- The exercise -
Gather every line of the records that contains the string "screenshot", matching case exactly, and copy each of those lines in full.

- Given data -
################

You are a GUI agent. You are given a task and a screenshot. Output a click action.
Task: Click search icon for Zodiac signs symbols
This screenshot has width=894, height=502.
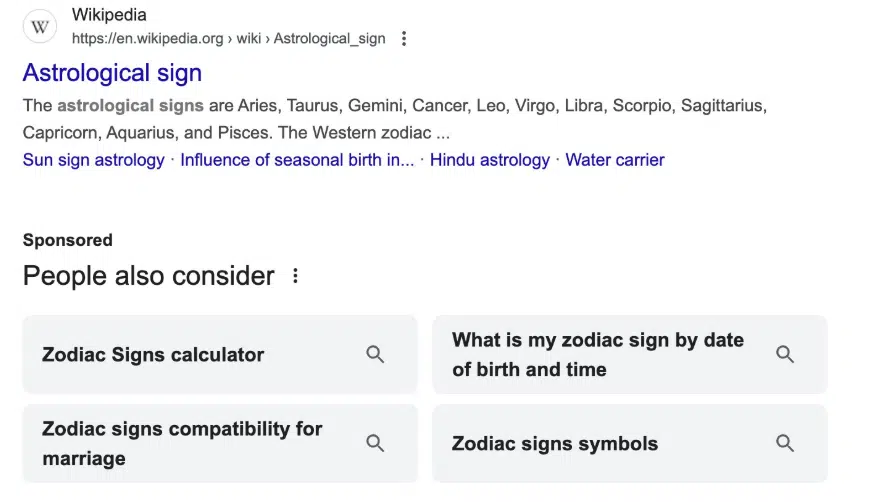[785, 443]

################

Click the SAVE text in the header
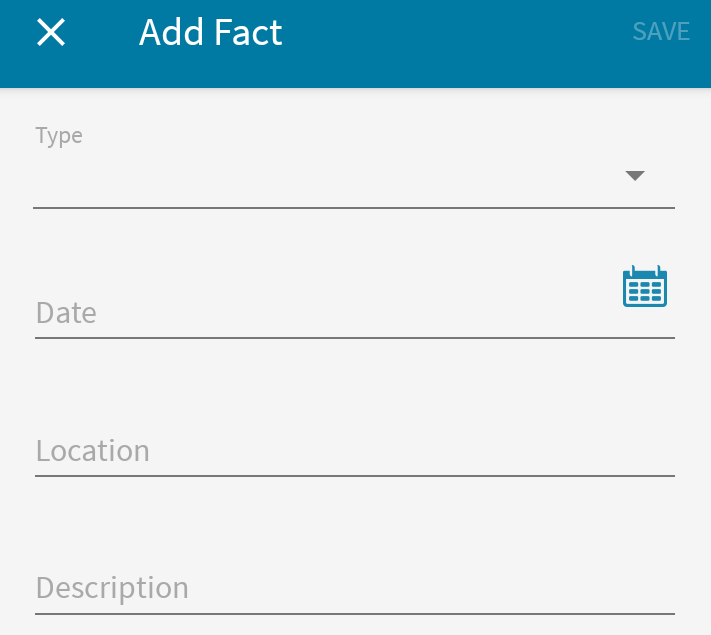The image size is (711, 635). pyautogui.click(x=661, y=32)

################

- Expected answer -
You are a GUI agent. You are given a task and a screenshot. Output a click action.
This screenshot has width=894, height=502.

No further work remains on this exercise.